**REQUEST**
Reproduce the lines in these records word for word, leaving out the pictures.

## start EXTRACTED ENTRIES

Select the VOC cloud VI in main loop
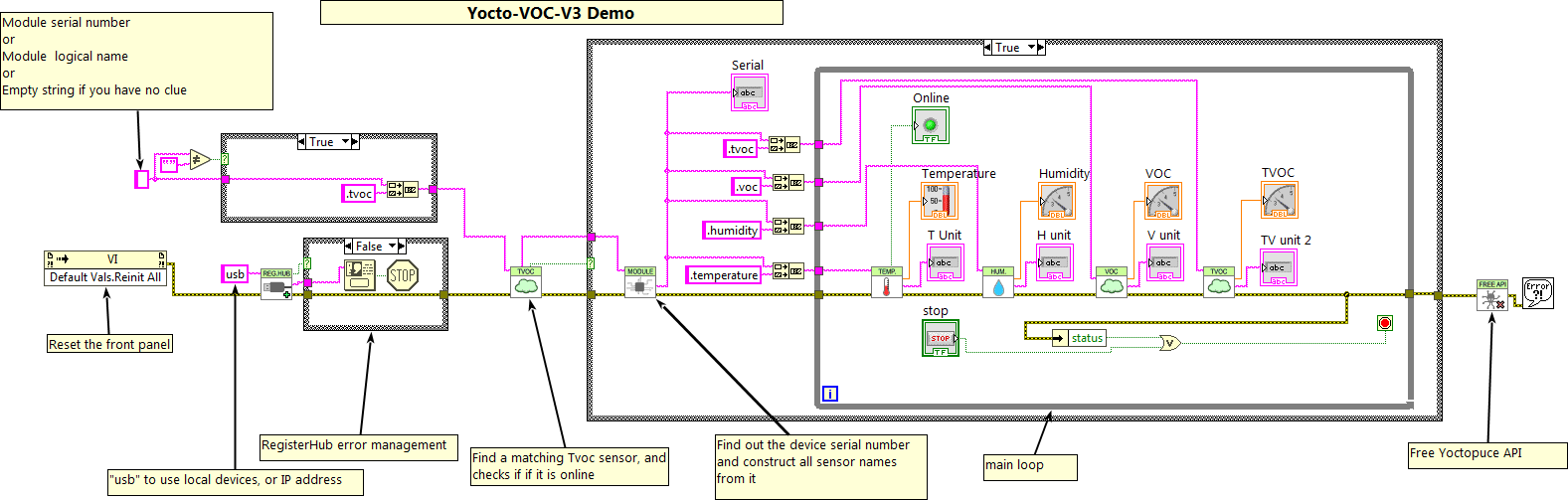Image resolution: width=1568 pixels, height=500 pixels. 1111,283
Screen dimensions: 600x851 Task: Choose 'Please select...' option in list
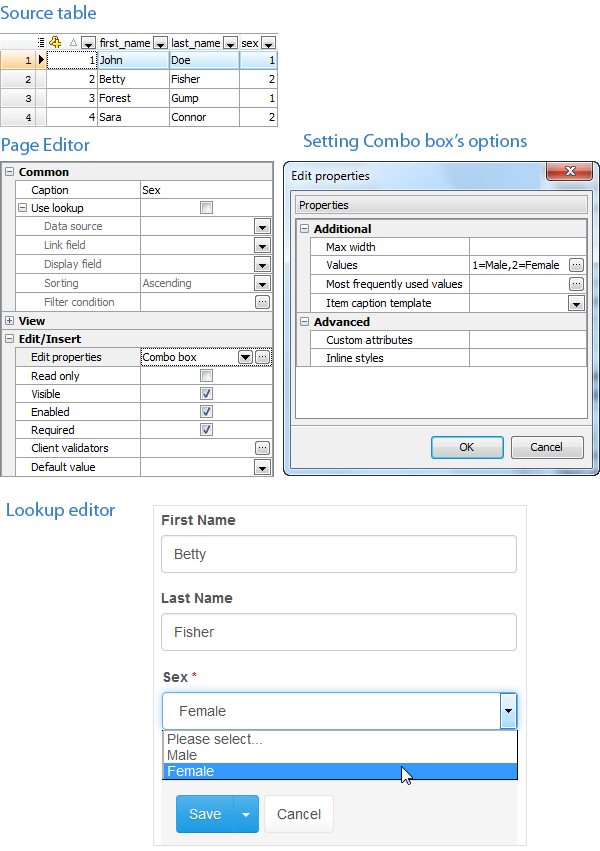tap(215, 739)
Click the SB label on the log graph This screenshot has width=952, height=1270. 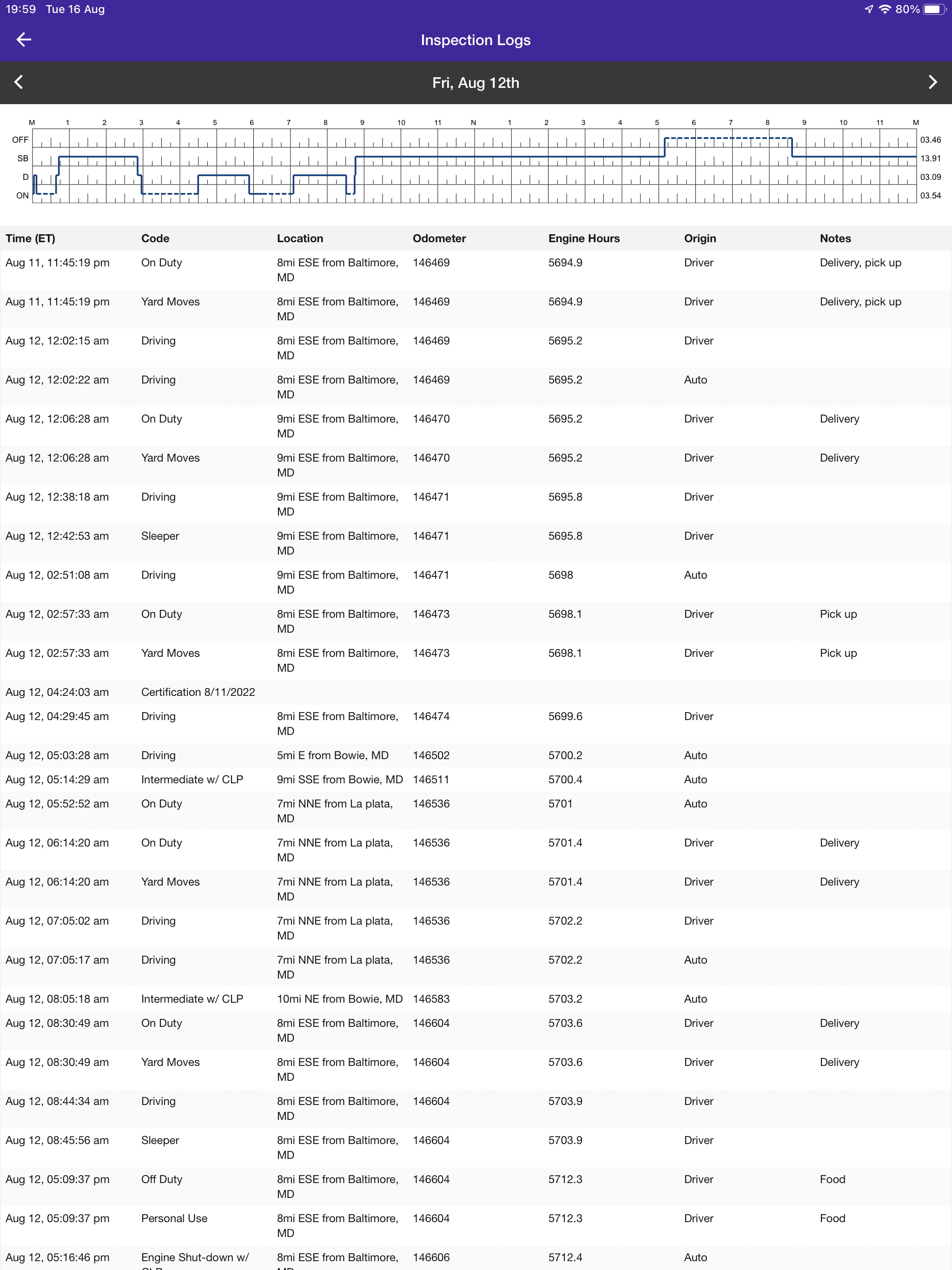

## end EXTRACTED ENTRIES

**SOLUTION FOR THIS TASK**
Select the VOC cloud VI in main loop
Image resolution: width=1568 pixels, height=500 pixels. 1111,283
Screen dimensions: 600x851 Task: Choose 'Please select...' option in list
tap(215, 739)
Click the SB label on the log graph This screenshot has width=952, height=1270. 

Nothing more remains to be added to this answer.